Gottes Geist verkörpert sich im Mann von Nazareth, in seiner Güte, seiner Weisheit und seiner Barmherzigkeit. Er führt uns hinaus über den engen Horizont eines Lebensgefühls, das von Messbarkeit und Planbarkeit bestimmt ist in die Weite wirklichen Lebens.
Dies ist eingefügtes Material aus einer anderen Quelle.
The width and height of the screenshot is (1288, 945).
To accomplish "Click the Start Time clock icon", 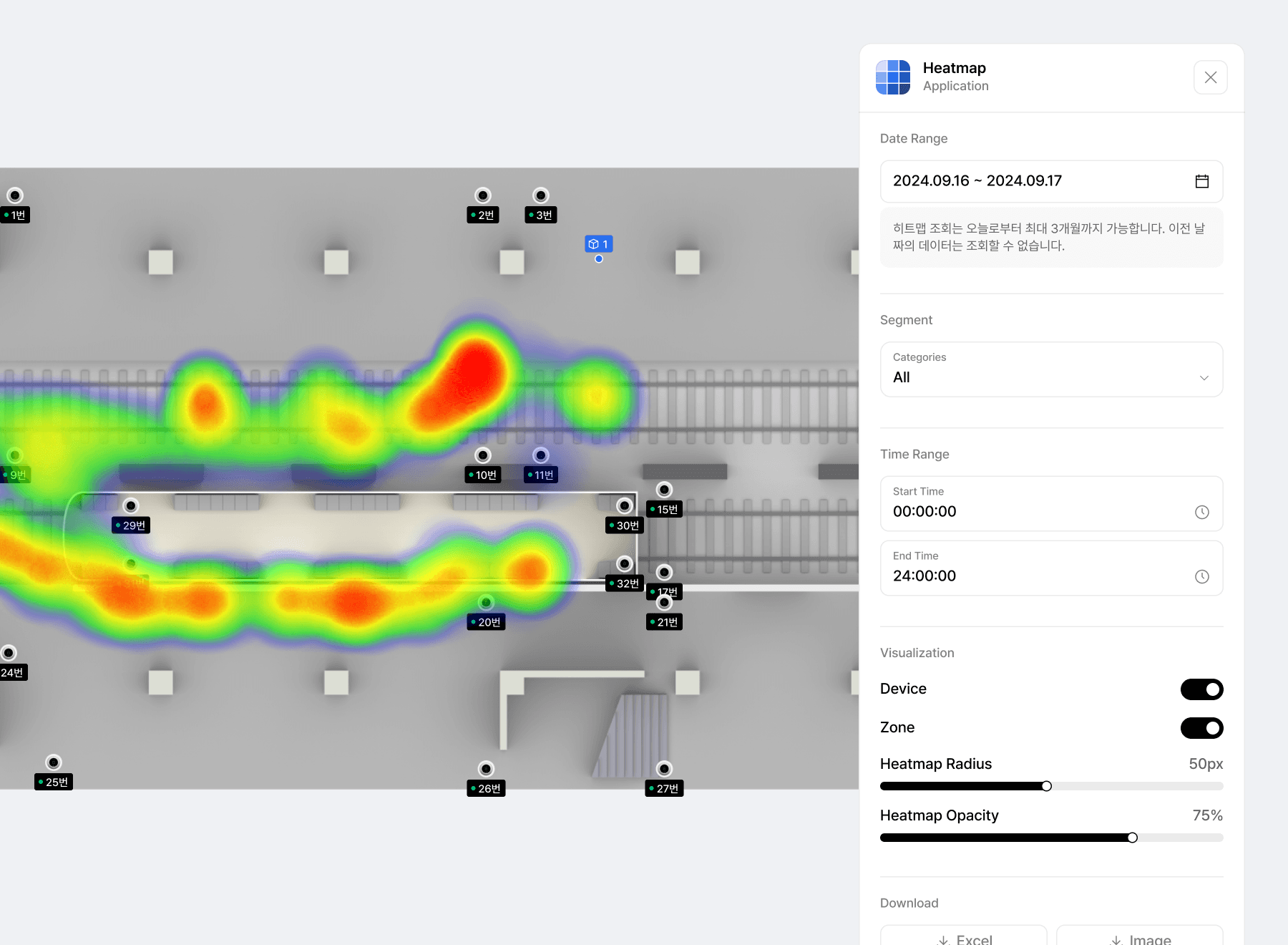I will pyautogui.click(x=1202, y=512).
Jesus sagt: "In der Welt habt ihr Angst. Aber seid getrost, ich habe die Welt überwunden." Der Geist der Welt macht den Menschen zur einsamen, überforderten Spezies, die eine Wirklichkeit glaubt gestalten zu müssen mit den eigenen begrenzten Möglichkeiten, die ihr bis auf Weiteres intellektuell unverständlich bleiben wird. Aus dieser permanenten Überforderung wird am Ende Angst - Angst vor Versagen, Angst vor der Zukunft, Angst vor dem Tod; Lebensangst. Jesus Christus öffnet den Horizont für Vertrauen zum Leben. Er gibt sich hin am Kreuz aus Liebe zu uns Menschen in unserer Angst. Auf eine Weise, die weder messbar noch rational verständlich ist, überwindet er den Tod, um uns Freiheit von Lebensangst zu schenken.

Ein Politiker, der unser Land zu neuer Wettbewerbsfähigkeit führen wollte, sagte einmal: "Ohne Wirtschaft ist alles nichts." - Eine Aussage von sehr begrenzter Reichweite. Paulus hält dem im 1. Korintherbrief in jenem wunderbaren 13. Kapitel entgegen: "Ohne Liebe ist alles nichts."

Jesus spricht: “In der Welt habt ihr Angst; aber seid getrost, ich habe die Welt überwunden."